[Exercise brief]: Please copy the following text on GitHub Actions cache poisoning in full, word for word.

[Exercise text]:

----

The eviction overwrite. Cache entries in GitHub Actions are immutable once written. You can’t overwrite an existing key. So if the legitimate cache entry already exists, the attacker fills the cache with 10 GB of junk to trigger GitHub’s LRU eviction, knocks the legitimate entry out, then writes a poisoned entry under the same key.
Adnan Khan published a proof-of-concept tool called Cacheract that automates this.
Once the cache is poisoned, the attacker just waits. The next time the release workflow runs, it restores the poisoned cache at normal speed.
The attacker’s code is now executing inside a workflow that has access to publish secrets.
Why does it keep working
A few structural reasons.
The cache is shared across trust boundaries.
A PR workflow, a scheduled job, an issue-triage bot, and the release workflow all read from the same pool by default. There is no built-in isolation between them, nor is there a built-in way to mark a cache entry as “production-only.”
permissions: contents: read doesn’t block cache writes.
The cache uses a separate runner-internal token, not the workflow’s GITHUB_TOKEN. Locking down the workflow’s permissions feels like a mitigation, but it doesn’t stop cache poisoning. Adnan Khan documented this in 2024.
OIDC trusted publishing collapses the trust boundary inside the workflow.

----

[Data records]:
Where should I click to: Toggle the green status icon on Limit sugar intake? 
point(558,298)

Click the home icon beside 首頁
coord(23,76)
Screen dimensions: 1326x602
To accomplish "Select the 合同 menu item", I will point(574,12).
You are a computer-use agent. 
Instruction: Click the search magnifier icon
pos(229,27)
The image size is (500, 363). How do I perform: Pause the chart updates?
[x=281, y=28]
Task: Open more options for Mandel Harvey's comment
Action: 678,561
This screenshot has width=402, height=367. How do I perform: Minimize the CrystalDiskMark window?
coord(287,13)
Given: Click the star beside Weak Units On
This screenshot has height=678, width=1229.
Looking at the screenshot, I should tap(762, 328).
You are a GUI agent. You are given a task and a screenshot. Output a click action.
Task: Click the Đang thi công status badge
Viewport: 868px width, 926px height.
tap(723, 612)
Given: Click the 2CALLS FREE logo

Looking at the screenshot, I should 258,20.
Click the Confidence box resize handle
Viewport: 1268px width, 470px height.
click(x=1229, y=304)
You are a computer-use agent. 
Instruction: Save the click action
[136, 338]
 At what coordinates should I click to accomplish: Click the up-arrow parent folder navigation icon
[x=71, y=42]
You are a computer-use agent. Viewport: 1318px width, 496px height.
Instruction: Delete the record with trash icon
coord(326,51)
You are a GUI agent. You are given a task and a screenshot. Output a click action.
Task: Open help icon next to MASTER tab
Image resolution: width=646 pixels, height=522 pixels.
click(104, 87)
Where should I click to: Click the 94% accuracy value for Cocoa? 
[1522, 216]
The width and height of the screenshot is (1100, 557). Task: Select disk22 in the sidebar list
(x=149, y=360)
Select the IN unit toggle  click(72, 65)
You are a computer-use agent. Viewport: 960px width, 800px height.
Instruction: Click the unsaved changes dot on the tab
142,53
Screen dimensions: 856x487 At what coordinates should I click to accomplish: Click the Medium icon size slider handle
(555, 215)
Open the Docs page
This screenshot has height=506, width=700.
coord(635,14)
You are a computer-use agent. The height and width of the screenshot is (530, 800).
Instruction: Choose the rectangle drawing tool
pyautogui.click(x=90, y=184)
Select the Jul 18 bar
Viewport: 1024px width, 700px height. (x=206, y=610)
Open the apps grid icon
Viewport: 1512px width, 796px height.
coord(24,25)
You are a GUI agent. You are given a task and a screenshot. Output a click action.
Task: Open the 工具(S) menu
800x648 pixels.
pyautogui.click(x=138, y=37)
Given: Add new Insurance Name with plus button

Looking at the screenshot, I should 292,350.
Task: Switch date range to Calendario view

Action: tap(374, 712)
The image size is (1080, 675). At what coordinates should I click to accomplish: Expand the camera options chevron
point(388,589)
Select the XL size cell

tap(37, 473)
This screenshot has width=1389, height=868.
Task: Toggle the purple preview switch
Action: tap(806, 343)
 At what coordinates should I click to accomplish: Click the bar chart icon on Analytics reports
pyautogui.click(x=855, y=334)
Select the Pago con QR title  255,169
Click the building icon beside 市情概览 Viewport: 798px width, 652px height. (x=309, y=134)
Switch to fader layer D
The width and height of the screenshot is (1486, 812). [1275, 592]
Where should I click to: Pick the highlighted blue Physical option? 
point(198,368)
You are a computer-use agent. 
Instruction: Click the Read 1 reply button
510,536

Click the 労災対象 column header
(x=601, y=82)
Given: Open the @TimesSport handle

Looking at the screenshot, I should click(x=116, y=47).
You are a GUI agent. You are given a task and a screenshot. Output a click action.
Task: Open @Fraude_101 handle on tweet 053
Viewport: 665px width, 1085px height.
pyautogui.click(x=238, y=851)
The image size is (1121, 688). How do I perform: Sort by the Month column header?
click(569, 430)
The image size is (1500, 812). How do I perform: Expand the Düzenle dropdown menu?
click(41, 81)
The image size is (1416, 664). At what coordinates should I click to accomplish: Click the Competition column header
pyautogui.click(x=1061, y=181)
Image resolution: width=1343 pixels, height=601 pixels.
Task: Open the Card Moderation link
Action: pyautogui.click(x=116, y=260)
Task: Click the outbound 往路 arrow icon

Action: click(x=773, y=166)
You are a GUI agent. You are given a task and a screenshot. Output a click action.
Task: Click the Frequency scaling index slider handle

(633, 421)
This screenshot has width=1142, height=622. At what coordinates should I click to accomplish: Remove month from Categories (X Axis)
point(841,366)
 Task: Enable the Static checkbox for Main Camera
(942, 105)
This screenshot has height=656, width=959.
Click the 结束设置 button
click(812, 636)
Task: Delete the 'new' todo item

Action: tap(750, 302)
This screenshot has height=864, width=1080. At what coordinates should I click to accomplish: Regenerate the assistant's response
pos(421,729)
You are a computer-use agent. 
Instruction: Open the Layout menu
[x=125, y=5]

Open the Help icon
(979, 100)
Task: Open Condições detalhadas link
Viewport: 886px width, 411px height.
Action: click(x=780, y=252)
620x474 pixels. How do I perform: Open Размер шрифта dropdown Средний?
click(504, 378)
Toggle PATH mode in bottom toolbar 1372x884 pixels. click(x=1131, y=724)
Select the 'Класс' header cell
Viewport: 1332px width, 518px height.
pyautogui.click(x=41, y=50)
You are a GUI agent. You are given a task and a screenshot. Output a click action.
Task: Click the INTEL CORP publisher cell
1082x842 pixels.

----

[Solution for this exercise]:
The eviction overwrite. Cache entries in GitHub Actions are immutable once written. You can’t overwrite an existing key. So if the legitimate cache entry already exists, the attacker fills the cache with 10 GB of junk to trigger GitHub’s LRU eviction, knocks the legitimate entry out, then writes a poisoned entry under the same key.
Adnan Khan published a proof-of-concept tool called Cacheract that automates this.
Once the cache is poisoned, the attacker just waits. The next time the release workflow runs, it restores the poisoned cache at normal speed.
The attacker’s code is now executing inside a workflow that has access to publish secrets.
Why does it keep working
A few structural reasons.
The cache is shared across trust boundaries.
A PR workflow, a scheduled job, an issue-triage bot, and the release workflow all read from the same pool by default. There is no built-in isolation between them, nor is there a built-in way to mark a cache entry as “production-only.”
permissions: contents: read doesn’t block cache writes.
The cache uses a separate runner-internal token, not the workflow’s GITHUB_TOKEN. Locking down the workflow’s permissions feels like a mitigation, but it doesn’t stop cache poisoning. Adnan Khan documented this in 2024.
OIDC trusted publishing collapses the trust boundary inside the workflow.